Slim down to speed up
Published: 2023-12-14
tl;dr; Memory usage is up to 50% lower, runs are up to 60% faster and you can start using v4 canary today. No “unused class members” for the time being, but this feature is planned to be restored.
Introduction
Honestly, performance has always been a challenge for Knip. A longstanding bottleneck has finally been eliminated and Knip is going to be a lot faster. Skip straight to the bottom to install v4 canary and try it out! Or grab yourself a nice drink and read on if you’re interested in where we are coming from, and where we are heading.
Projects & Workspaces
From the start, Knip has relied on TypeScript for its robust parser for JavaScript and TypeScript files. And on lots of machinery important to Knip, like module resolution and accurately finding references to exported values. Parts of it can be customized, such as the (virtual) file system and the module resolver.

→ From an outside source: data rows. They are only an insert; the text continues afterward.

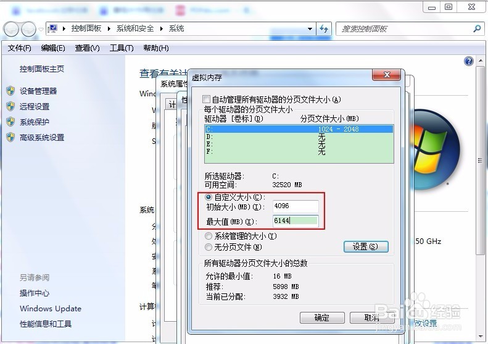488x344 pixels.
Task: Enable 自动管理所有驱动器的分页文件大小 checkbox
Action: pos(206,99)
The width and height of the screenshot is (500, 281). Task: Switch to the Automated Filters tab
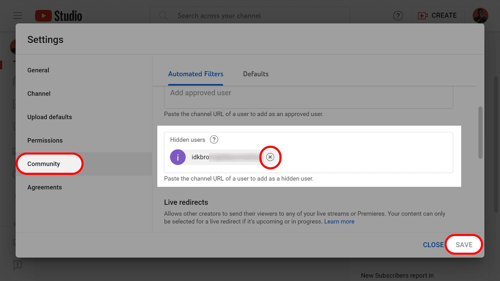click(195, 74)
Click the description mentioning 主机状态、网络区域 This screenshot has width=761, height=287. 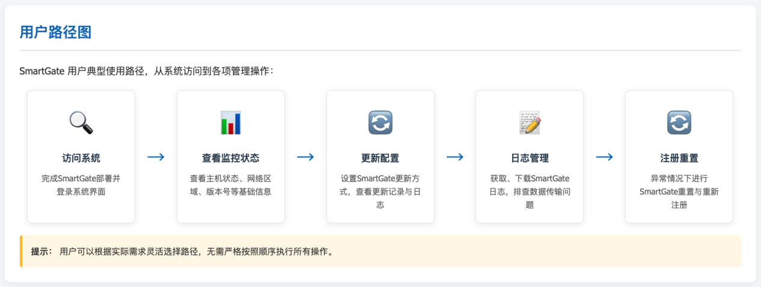coord(231,185)
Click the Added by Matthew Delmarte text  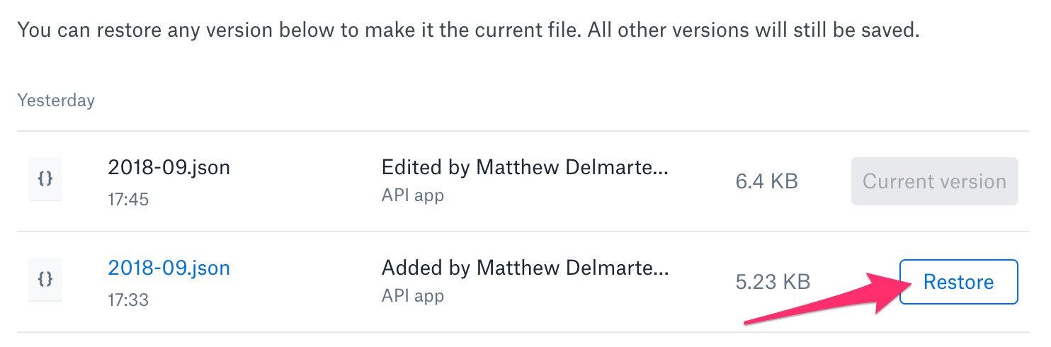(525, 268)
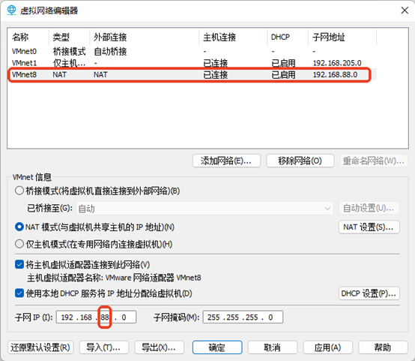Click the 添加网络(E) button
This screenshot has width=415, height=361.
point(226,161)
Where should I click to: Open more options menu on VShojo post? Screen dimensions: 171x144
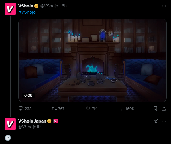[164, 6]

In TypeScript terms, a “project” is like a workspace in a monorepo. Same as each
workspace has a package.json
, each project has a tsconfig.json
. The
ts.createProgram()
method is used to create a program based on a
tsconfig.json
and the machinery starts to read and parse source code files,
resolve modules, and so on.
Up until v2, when Knip wanted to find unused things in a monorepo, all programs for all workspaces were loaded into memory. Workspaces often depend on each other, so Knip couldn’t load one project, analyze it and dispose it. This way, connections across workspaces would be lost.
Shared Workspaces
Knip v2 said goodbye to this approach and implemented its own TypeScript backend
(after using ts-morph
for this). Based on the compatibility of
compilerOptions
, workspaces were merged into shared programs whenever
possible. Having less programs in memory led to significant performance
improvements. Yet ultimately it was still a stopgap, since everything was still
kept in memory for the duration of the process.

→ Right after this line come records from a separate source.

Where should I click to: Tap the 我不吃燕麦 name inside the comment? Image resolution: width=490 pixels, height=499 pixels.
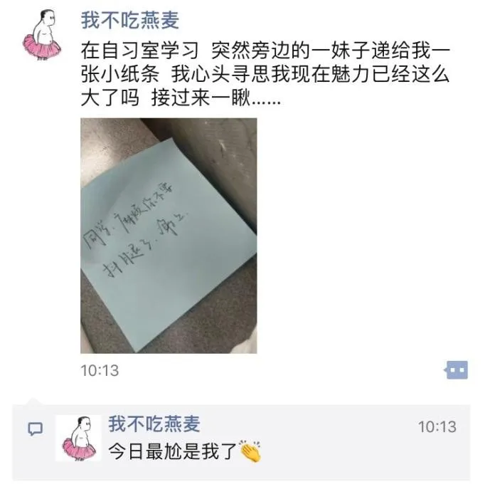(154, 424)
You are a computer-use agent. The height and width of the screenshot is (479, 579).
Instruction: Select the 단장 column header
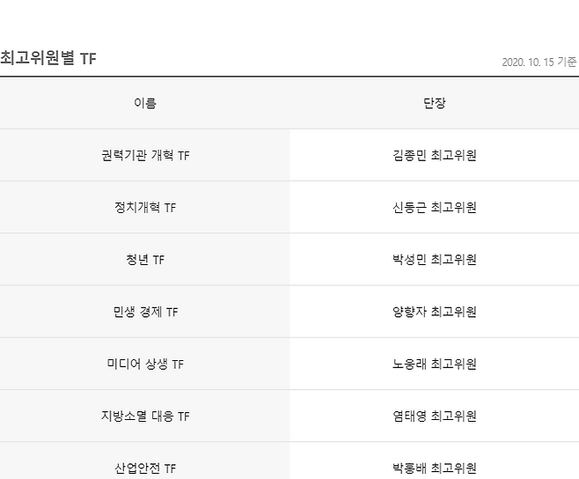coord(435,103)
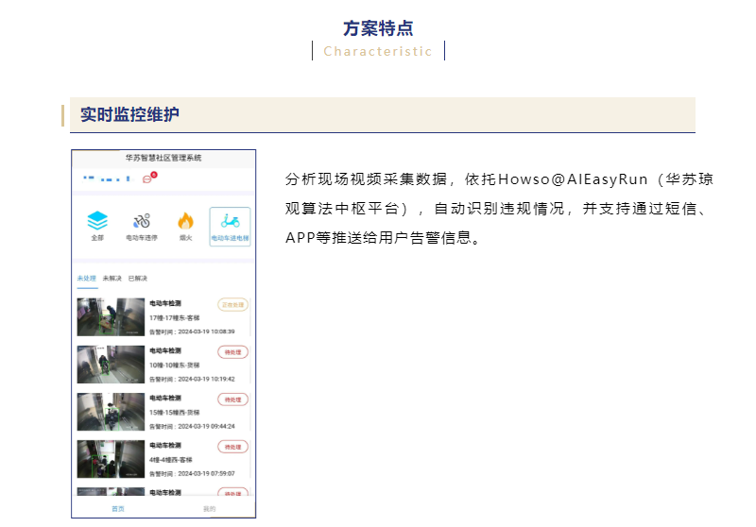Switch to the 未处理 tab
The height and width of the screenshot is (527, 756).
coord(86,279)
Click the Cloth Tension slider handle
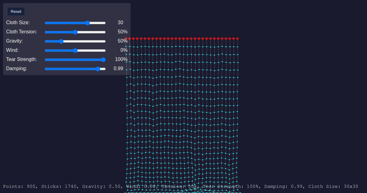 (75, 32)
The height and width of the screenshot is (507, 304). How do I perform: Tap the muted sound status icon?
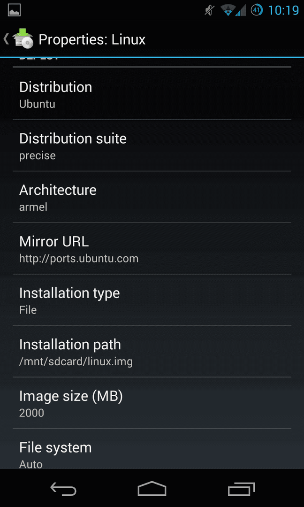coord(209,10)
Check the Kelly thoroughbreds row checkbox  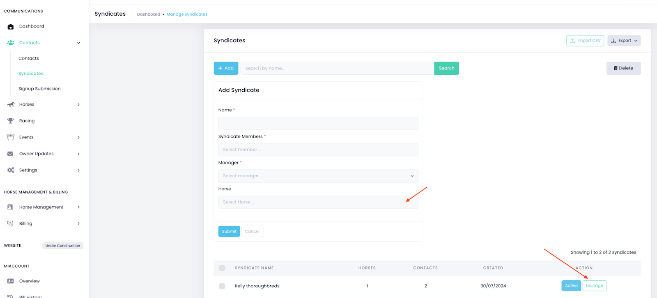click(x=222, y=286)
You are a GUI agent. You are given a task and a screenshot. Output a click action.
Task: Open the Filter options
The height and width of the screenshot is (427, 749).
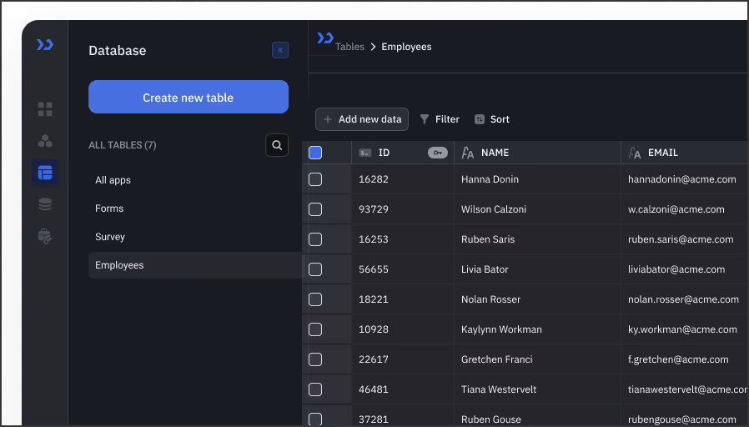point(440,119)
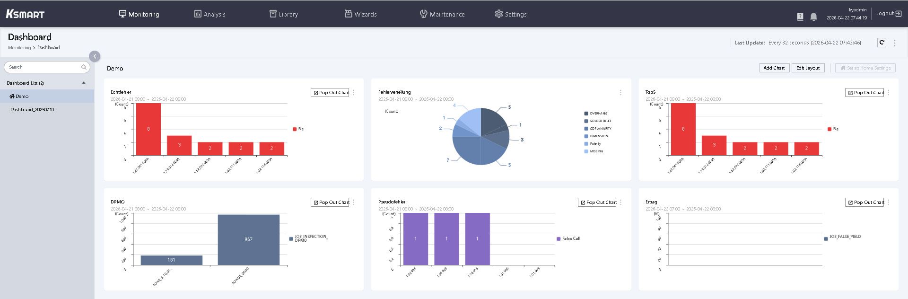Click the notification bell icon
Screen dimensions: 908x299
click(813, 17)
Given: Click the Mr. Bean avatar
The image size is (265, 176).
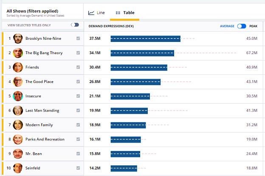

“Why does everything need to stay in memory?”, you may wonder. The answer is
that Knip uses findReferences
at the end of the process. Knip relied on this
TypeScript Language Server method for everything that’s not easy to find. More
about that later in the story of findReferences
Serialization
Fortunately, everything that’s imported and exported from source files (including things like members of namespaces and enums) can be found relatively easily during AST traversal. This way, references to exports don’t have to be “traced back” later on.
It’s mostly class members that are harder to find due to their dynamic nature. Without these, all information can be serialized for storage and retrieval (in memory or on disk). Slimming down by taking class members out of the equation simplifies things a lot and paves the way for all sorts of improvements.
We Have To Slim Down
The relevant part in the linting process can be summarized in 5 steps:
- Collect entry files and feed them to TypeScript
- Read files, resolve modules, and create ASTs
- Traverse ASTs and collect imports & exports
- Match exports against imports to determine what’s unused
- Find references to hard-to-find exported values and members
If we would hold on to reporting unused class members, then especially steps 2 and 5 are hard to decouple. The program and the language service containing the source files used to eventually trace back references can’t really be decoupled. So class members had to go. Sometimes you have to slim down to keep moving. One step back, two steps forward.
If you rely on this feature, fear not. I plan to bring it back before the final v4, but possibly behind a flag.
What’s In Store?
So with this out of the way, everything becomes a lot clearer and we can finally really start thinking about significant memory and performance improvements. So what’s in store here? A lot!
- We no longer need to keep everything in memory, so workspaces are read and disposed in isolation, one at a time. Memory usage will be spread out more even. This does not make it faster, but reducing “out of memory” issues is definitely a Good Thing™️ in my book.
- Knip could recover from unexpected exits and continue from the last completed workspace.
- The imports and exports are in a format that can be serialized for storage and retrieval. This opens up interesting opportunities, such as local caching on disk, skipping work in subsequent runs, remote caching, and so on.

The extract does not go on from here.